Although, as mentioned above, calcium carbonate can be a common constituent of scale formed in water filtration systems, it is clearly not the only precipitate that can be formed from ions in the feed water. LSI does not account for any other ions in the feed water beyond calcium and bicarbonate. Accordingly, the systems and methods described herein consider additional parameters of potential precipitates to determine the scaling potential of feed water. For example, determining the scaling potential of the feed water may comprise using the determined LSI in combination with the solubility constants (K_sp) and product constants (Q) of the potential precipitates in the water of the water filtration system. For example, for each of the determined precipitates in the water filtration system, the product constant (Q) and solubility constant (K_sp) may be considered to determine the scaling potential.

In some embodiments, the system may determine an average difference in Q and K_sp for all precipitates formed in the feed water. In some embodiments, the scaling potential may be based on a product of LSI and the average difference between Q and K_sp. In some embodiments, the scaling potential may be based on a product of LSI and the logarithm of the average difference between Q and K_sp. In some embodiments, LSI may only be considered in the instance the LSI value is within the predetermined threshold range.

For example, the scaling potential may consider LSI if the LSI is greater than 0.5, 1, 1.5, or 2. In the instance LSI is outside of the threshold range, the scaling potential may be based on the average difference between Q and K_sp (or a variation, such as logarithm, thereof).Based on the LSI and characteristics of the determined precipitates in the feed water, the scaling potential of water stream(s) in the water filtration system can be determined. The scaling potential may be within a predetermined range (e.g., a scale) of values, otherwise referred to herein as a severity scale. For example, the severity scale may range from 1-10, 1-5, 1-100, 1-50, 1-20, 1-15, or another range of values. Each integer of the severity scale may be associated with, or assigned, one or more values based on the LSI and/or characteristics of the precipitates (e.g., Q and K_sp).

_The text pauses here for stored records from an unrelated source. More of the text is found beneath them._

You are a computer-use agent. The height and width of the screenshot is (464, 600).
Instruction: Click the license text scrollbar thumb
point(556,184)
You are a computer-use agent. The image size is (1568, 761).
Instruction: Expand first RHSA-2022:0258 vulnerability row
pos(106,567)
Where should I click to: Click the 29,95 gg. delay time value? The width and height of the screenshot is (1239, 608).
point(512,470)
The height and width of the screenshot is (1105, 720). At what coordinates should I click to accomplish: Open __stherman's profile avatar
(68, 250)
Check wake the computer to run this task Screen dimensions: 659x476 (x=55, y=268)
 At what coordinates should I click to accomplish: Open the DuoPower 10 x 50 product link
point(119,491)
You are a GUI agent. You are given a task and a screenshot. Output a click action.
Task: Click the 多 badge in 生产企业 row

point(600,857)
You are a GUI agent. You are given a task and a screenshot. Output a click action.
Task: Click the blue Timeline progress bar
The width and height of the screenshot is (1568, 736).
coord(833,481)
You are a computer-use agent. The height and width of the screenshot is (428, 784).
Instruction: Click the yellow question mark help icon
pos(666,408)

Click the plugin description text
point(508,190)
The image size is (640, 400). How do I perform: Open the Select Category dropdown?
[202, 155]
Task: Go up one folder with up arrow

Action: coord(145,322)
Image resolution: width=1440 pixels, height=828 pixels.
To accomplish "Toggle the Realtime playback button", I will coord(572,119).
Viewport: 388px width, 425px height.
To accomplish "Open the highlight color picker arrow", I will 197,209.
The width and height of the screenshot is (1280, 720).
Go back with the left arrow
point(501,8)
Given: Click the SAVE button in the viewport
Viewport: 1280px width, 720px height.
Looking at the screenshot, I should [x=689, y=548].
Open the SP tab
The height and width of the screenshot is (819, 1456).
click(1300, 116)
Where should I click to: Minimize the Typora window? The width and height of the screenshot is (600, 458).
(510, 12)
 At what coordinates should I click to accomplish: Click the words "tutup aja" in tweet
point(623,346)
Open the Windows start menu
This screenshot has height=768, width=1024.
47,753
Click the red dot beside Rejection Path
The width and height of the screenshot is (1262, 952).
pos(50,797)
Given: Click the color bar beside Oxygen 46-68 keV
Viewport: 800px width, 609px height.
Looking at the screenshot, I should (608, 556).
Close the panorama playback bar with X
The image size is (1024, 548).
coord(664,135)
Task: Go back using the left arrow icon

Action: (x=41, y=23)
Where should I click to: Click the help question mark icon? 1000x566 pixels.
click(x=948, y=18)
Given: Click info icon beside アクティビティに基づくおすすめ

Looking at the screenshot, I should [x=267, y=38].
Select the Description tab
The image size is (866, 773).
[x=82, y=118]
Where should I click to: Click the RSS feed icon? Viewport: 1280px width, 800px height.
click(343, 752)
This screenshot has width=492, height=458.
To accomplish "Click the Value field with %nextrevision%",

In some embodiments, the scaling potential integers in the severity scale may be determined based on the average difference between product constant (Q) and the solubility constant (K_sp) (or a logarithm thereof) and optionally the magnitude of the LSI for the precipitates formed from the feed water. In some embodiments, each integer within the severity scale may be assigned a range of values based on the average difference between Q and K_sp for all of the precipitates and optionally the LSI of the feed water (e.g., in the instance LSI is greater than a threshold value, such as 1).

For example, the low end of the severity scale (e.g., 0, 1, etc.) may be associated with a low average difference between Q and K_sp (or variations thereof, such as logarithm). In some embodiments, the low end of the severity scale may be associated with a low resultant product of the logarithm of the average difference between Q and K_sp and LSI. The high end of the severity scale (e.g., 10, 15, 20, 100, dependent on the range of values selected) may be associated with a high average difference between Q and K_sp (or variations thereof, such as logarithm). In some embodiments, the high end of the severity scale may be associated with a high resultant product of the logarithm of the average difference between Q and K_sp and LSI.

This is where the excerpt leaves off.